How should IT contracts handle scope changes?
Scope changes are the most common source of commercial disputes in IT service contracts. Well-drafted agreements address this through a formal change order process: any change to the agreed scope must be documented in writing, priced, and approved by both parties before work begins. Contracts that allow verbal change approvals or treat scope ambiguously create situations where the client believes additional work was included in the original price and the provider believes it was additional scope — a dispute that is expensive to resolve and preventable with clear contractual language.
Should IT service contracts include limitation of liability clauses?

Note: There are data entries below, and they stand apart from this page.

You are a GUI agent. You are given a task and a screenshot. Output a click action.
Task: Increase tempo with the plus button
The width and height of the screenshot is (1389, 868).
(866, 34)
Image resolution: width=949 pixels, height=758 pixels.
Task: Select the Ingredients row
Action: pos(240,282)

Yes — and the absence of a liability cap is one of the most significant commercial risks in IT service contracts, particularly for SaaS companies and managed service providers. Without a liability cap, a client could theoretically claim unlimited damages for a service failure. Standard market practice is to cap liability at the fees paid in the preceding twelve months, though enterprise clients often push for higher caps. The enforceability of liability caps varies by jurisdiction and contract type — legal advice on the appropriate cap structure is important rather than copying standard language that may not hold up under the applicable governing law.
Conclusion
The six firms profiled here represent the strongest options for tech startups and scale-ups seeking IT contract legal expertise in 2026 — from the Ukrainian and Romanian IT-specialist practice of Tretten Lawyers and Axon Partners, to the Silicon Valley standard-bearer Gunderson Dettmer, to the European technology law specialists Bird & Bird and Fieldfisher. The right choice depends on the company’s primary jurisdiction, the volume and complexity of the contracts it needs support with, and whether it requires a single firm that can serve both its home market and its international client relationships.